7: be it ever so humble...

so this would be home: a smallish hotel room off a double-loaded corridor, two flights up. you enter into a vestibule, a blue-tiled bathroom on the right, sleeping room beyond. what had been an open balcony is now an enclosed addition to the room, and serves as a kitchenette and laundry; fancy drapery can screen the archway to this area from the bedroom. large operable windows from the former balcony overlook a tiled courtyard; parallel to our building and about 30 feet beyond is the school gymnasium: large neon-blue-film-tinted windows face ours. the entire courtyard is topped with clear glass panes laid flat on a space frame structure, that meets our building at the head of the balcony window; the gym tops out at about the same height, and thru the glass roof, we get a north sky view above it.

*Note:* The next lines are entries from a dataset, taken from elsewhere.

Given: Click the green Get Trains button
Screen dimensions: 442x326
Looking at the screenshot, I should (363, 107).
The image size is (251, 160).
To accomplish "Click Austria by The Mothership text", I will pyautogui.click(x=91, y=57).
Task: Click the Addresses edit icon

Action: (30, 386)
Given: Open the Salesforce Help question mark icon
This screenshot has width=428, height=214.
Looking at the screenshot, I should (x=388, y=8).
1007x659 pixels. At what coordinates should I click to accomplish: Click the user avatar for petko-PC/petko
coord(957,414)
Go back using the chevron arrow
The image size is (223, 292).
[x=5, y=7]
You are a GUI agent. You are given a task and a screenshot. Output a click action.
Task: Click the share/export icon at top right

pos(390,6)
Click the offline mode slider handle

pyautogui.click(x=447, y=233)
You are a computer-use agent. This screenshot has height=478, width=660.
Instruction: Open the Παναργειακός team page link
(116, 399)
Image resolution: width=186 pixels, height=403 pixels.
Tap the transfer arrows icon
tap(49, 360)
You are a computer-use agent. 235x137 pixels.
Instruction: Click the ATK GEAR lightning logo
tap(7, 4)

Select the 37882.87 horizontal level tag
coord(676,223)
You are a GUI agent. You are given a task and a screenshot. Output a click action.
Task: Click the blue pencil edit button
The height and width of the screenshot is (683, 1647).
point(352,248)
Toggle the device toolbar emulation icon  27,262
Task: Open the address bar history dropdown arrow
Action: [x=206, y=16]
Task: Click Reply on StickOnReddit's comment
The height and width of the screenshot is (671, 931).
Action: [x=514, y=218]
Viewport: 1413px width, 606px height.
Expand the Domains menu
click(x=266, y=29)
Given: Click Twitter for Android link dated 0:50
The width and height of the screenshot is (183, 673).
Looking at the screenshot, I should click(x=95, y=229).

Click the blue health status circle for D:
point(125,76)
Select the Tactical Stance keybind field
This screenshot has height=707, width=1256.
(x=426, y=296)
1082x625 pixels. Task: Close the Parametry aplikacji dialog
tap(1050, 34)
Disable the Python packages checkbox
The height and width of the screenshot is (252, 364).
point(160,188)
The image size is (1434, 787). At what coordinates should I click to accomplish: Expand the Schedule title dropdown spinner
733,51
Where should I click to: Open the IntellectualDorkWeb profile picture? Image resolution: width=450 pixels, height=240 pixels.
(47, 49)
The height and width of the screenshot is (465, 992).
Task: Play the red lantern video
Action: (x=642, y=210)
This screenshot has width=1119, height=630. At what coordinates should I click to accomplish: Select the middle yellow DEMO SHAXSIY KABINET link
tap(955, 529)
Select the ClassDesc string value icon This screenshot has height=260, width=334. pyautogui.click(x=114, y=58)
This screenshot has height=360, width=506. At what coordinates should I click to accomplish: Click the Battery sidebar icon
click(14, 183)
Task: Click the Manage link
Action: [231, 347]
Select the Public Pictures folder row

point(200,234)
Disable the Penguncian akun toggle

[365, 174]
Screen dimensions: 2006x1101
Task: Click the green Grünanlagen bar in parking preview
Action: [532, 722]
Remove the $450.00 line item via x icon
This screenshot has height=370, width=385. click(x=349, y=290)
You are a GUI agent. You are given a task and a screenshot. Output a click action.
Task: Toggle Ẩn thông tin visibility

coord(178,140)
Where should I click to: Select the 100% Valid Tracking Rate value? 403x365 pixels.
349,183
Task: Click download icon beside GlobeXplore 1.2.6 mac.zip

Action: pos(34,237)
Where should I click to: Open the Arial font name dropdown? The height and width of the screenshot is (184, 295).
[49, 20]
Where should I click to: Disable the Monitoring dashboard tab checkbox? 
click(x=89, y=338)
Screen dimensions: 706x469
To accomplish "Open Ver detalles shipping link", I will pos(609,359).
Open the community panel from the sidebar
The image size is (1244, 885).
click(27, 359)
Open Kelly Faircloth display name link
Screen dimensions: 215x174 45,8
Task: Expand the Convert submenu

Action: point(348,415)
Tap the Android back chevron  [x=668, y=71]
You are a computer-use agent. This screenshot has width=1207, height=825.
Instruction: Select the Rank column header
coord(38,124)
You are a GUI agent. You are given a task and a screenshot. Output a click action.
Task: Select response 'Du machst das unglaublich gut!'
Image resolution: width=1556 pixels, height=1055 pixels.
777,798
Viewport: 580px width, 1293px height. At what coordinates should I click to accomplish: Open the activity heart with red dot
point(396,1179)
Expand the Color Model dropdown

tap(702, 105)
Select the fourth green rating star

james and i have adjacent rooms with mirror-image plans: his on the left and mine on the right. furnishings in each are the same: a (quite comfortable) platform double bed, with new sheets, 2 pillows and a duvet, a blonde-wood dresser, and a built-in wardrobe and desk unit, with bookshelves above to match. a hotel-size television sits atop a low end table. there's a padded office-style armchair, and a small student desk table. the ceiling height is at least 10 feet, with elaborate crown molding and an atomic-inspired light fixture centered above the bed. the landlord-white plaster walls have lots of scotch-tape residue from former tenants: the solid concrete walls preclude nails or tacks. the floor is plaid carpeting, a rare luxury, we were to learn.

the kitchen/balcony has countertops at both sidewalls; a small washing machine (selena the 2nd) and sink on the left, a chest-high fridge/freezer on the right. wall cabinets hold some odd dishes and pans, a rice cooker and a hot plate. the best appliance is an asian-style package a/c unit, with the remote-controlled air handler mounted high on the wall behind the bed; the compressor hangs on the exterior wall to the right of the window.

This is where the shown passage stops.